___ DATA LISTING

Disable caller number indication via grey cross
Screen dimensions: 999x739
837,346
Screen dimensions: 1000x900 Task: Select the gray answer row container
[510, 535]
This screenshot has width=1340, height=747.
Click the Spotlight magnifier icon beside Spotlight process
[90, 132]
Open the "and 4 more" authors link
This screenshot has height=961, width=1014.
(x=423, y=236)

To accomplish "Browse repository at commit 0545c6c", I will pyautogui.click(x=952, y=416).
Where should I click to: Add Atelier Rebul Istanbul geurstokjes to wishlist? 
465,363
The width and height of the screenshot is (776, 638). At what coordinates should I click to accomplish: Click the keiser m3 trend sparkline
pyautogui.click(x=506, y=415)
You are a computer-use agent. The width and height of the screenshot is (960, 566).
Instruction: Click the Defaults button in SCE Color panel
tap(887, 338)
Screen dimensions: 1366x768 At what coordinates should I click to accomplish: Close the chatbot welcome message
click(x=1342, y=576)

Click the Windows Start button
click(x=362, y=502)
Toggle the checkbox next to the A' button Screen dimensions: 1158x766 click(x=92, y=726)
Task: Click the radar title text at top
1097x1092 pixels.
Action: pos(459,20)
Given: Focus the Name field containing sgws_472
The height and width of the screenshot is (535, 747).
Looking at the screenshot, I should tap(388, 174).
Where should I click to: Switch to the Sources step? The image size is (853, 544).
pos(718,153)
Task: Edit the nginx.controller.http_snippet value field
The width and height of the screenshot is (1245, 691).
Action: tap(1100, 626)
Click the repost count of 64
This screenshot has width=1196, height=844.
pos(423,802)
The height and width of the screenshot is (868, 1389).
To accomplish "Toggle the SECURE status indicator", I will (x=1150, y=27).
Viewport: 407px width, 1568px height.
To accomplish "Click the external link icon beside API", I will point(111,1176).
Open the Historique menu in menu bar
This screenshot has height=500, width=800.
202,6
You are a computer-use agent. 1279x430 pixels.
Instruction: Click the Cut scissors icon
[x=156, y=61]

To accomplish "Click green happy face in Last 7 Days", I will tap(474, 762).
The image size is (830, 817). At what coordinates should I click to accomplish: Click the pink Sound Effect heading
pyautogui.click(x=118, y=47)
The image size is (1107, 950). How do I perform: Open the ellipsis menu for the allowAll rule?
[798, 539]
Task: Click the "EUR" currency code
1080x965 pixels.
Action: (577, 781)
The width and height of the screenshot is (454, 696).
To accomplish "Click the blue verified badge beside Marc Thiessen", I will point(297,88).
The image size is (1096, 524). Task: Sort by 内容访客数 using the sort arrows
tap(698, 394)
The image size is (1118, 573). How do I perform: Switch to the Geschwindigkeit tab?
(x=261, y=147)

______

## EXERCISE PROMPT
Write out every line of the entries that holds the word "point".

## TASK RESPONSE
To accomplish "Click the external link icon beside API", I will point(111,1176).
To accomplish "Click the blue verified badge beside Marc Thiessen", I will point(297,88).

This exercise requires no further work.